:: Extrait du texte
C’est là que je tique. En parlant de « rémunérer le capital Nature », notre cher Ministre veut sans doute dire que les consommateurs doivent se faire imputer la totalité des coûts environnementaux qui leur incombent. Il invente donc, en fait (croit-il) la notion de coût marginal social, qui existe depuis presque un siècle en économie (en fait inventée par A. C Pigou dans les années 30 dans Economics of Welfare, et revisitée par R. Coase dans les années 50-60). Cette notion dit simplement que dans une économie soucieuse d’une allocation efficace de ses ressources naturelles, l’utilité marginale de la consommation doit être égale au coût marginal social de cette consommation.

Le coût marginal social est la somme du coût marginal privé de consommation et du coût marginal externe. Ce coût marginal externe représente en fait de la valeur des atteintes supplémentaires à l’environnement issues de l’acte de consommation et qui ne sont pas acquittées par le consommateur mais qui sont subies par la société dans son ensemble, c’est-à-dire le coût des pollutions.

C’est là où le bât blesse et où le dispositif de bonus-malus ne peut être efficace d’un point de vue économique, voire même peut induire une baisse d’efficacité pour la société.

Ces bonus malus sont exclusivement basés sur les émissions de C02 des véhicules. Or, non seulement les véhicules émettent d’autres GES mais surtout, ils émettent des polluants locaux, les GES étant des polluants globaux (ceux qui contribuent à l’effet de serre). Or, ces polluants locaux sont nocifs du point de vue de la santé publique et ont également des conséquences négatives autres (phénomène des pluies acides, etc.).
::::
:: Données enregistrées
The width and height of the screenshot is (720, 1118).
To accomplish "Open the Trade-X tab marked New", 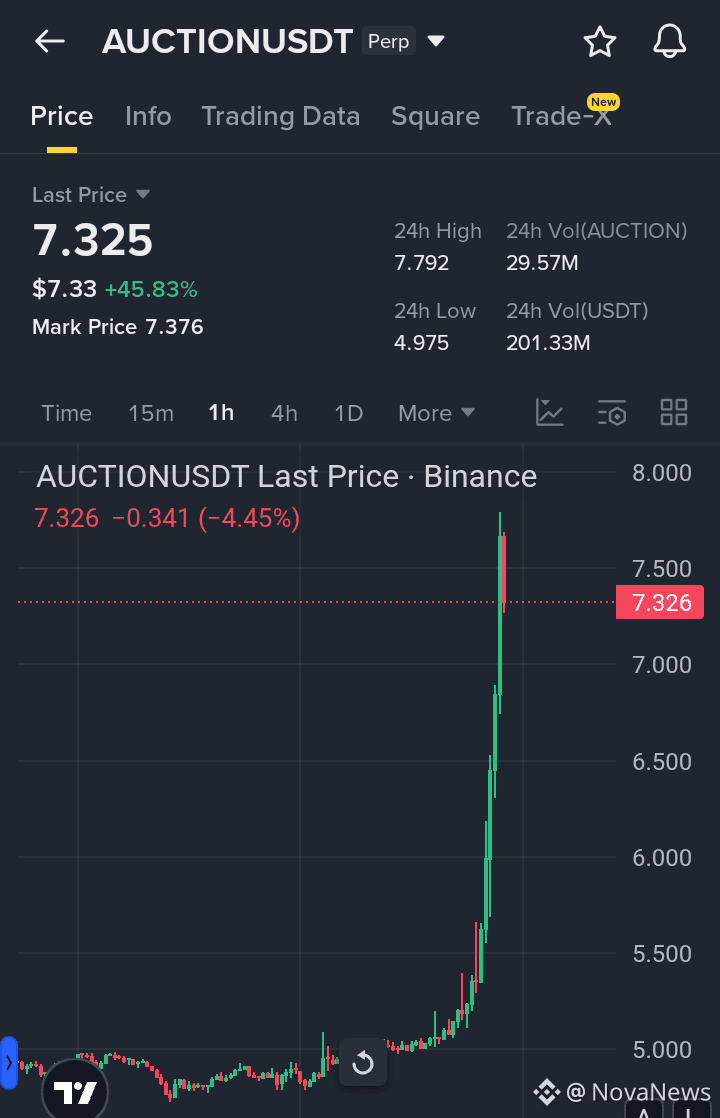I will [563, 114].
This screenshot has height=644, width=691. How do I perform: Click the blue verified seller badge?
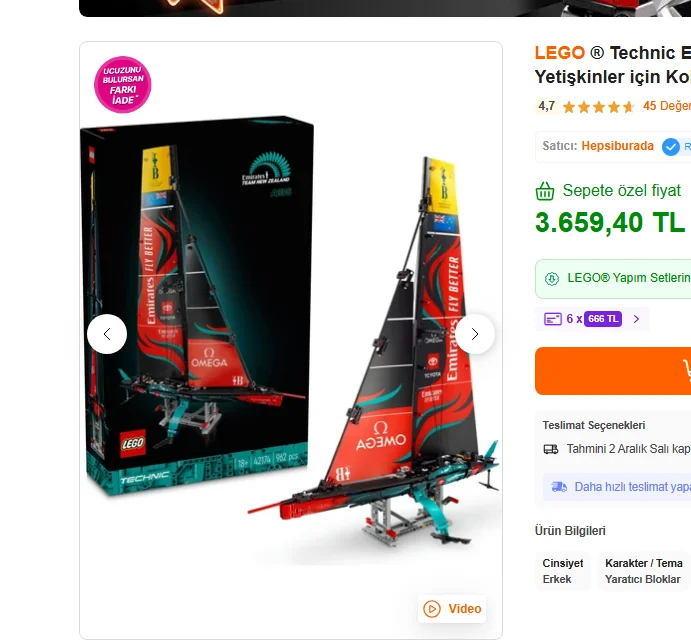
::::
:: Données enregistrées
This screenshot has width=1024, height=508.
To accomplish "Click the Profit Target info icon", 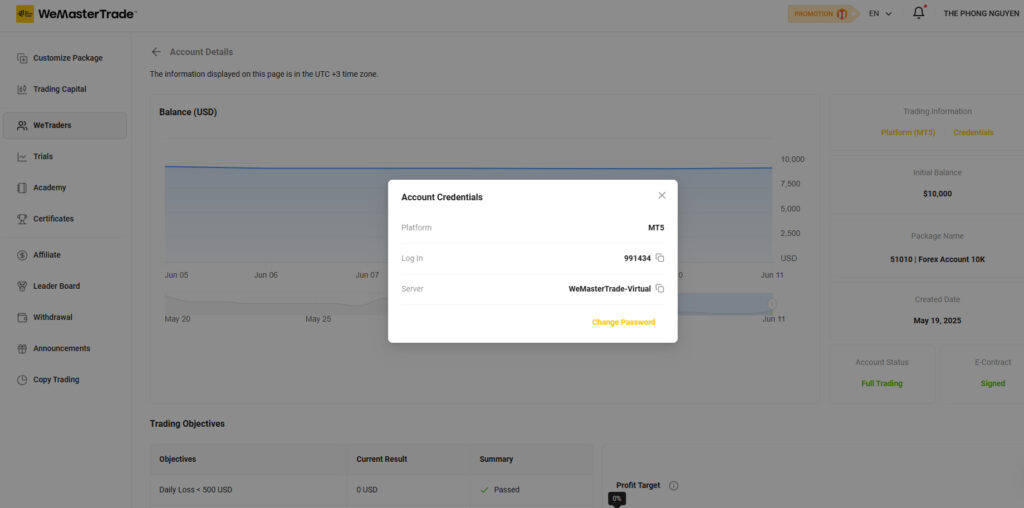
::::
:: Données enregistrées
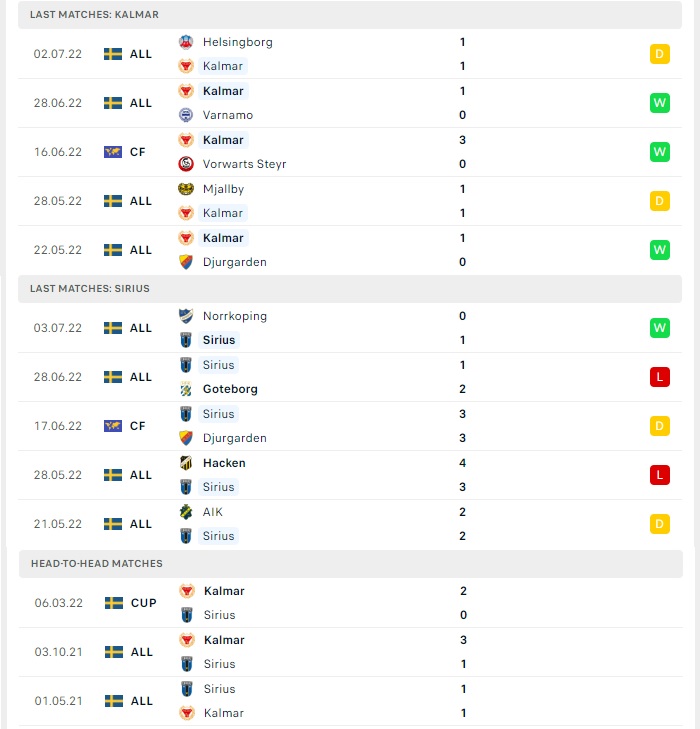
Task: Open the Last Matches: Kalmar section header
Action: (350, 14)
::::
| Consignes |
1. Reproduisez à l'identique le passage de l'extrait sur le coût marginal social qui s'ouvre sur les mots contenant « C’est là où » et se clôt sur « pluies acides, etc.). ».
2. Traduisez en anglais la phrase suivante de l'extrait sur le coût marginal social : « Le coût marginal social est la somme du coût marginal privé de consommation et du coût marginal externe. »
Ce matériel provient d'une source distincte de celle de l'extrait.

| Résultats de l'exercice |
1.
C’est là où le bât blesse et où le dispositif de bonus-malus ne peut être efficace d’un point de vue économique, voire même peut induire une baisse d’efficacité pour la société.

Ces bonus malus sont exclusivement basés sur les émissions de C02 des véhicules. Or, non seulement les véhicules émettent d’autres GES mais surtout, ils émettent des polluants locaux, les GES étant des polluants globaux (ceux qui contribuent à l’effet de serre). Or, ces polluants locaux sont nocifs du point de vue de la santé publique et ont également des conséquences négatives autres (phénomène des pluies acides, etc.).

2. The marginal social cost is the sum of the marginal private cost of consumption and the marginal external cost.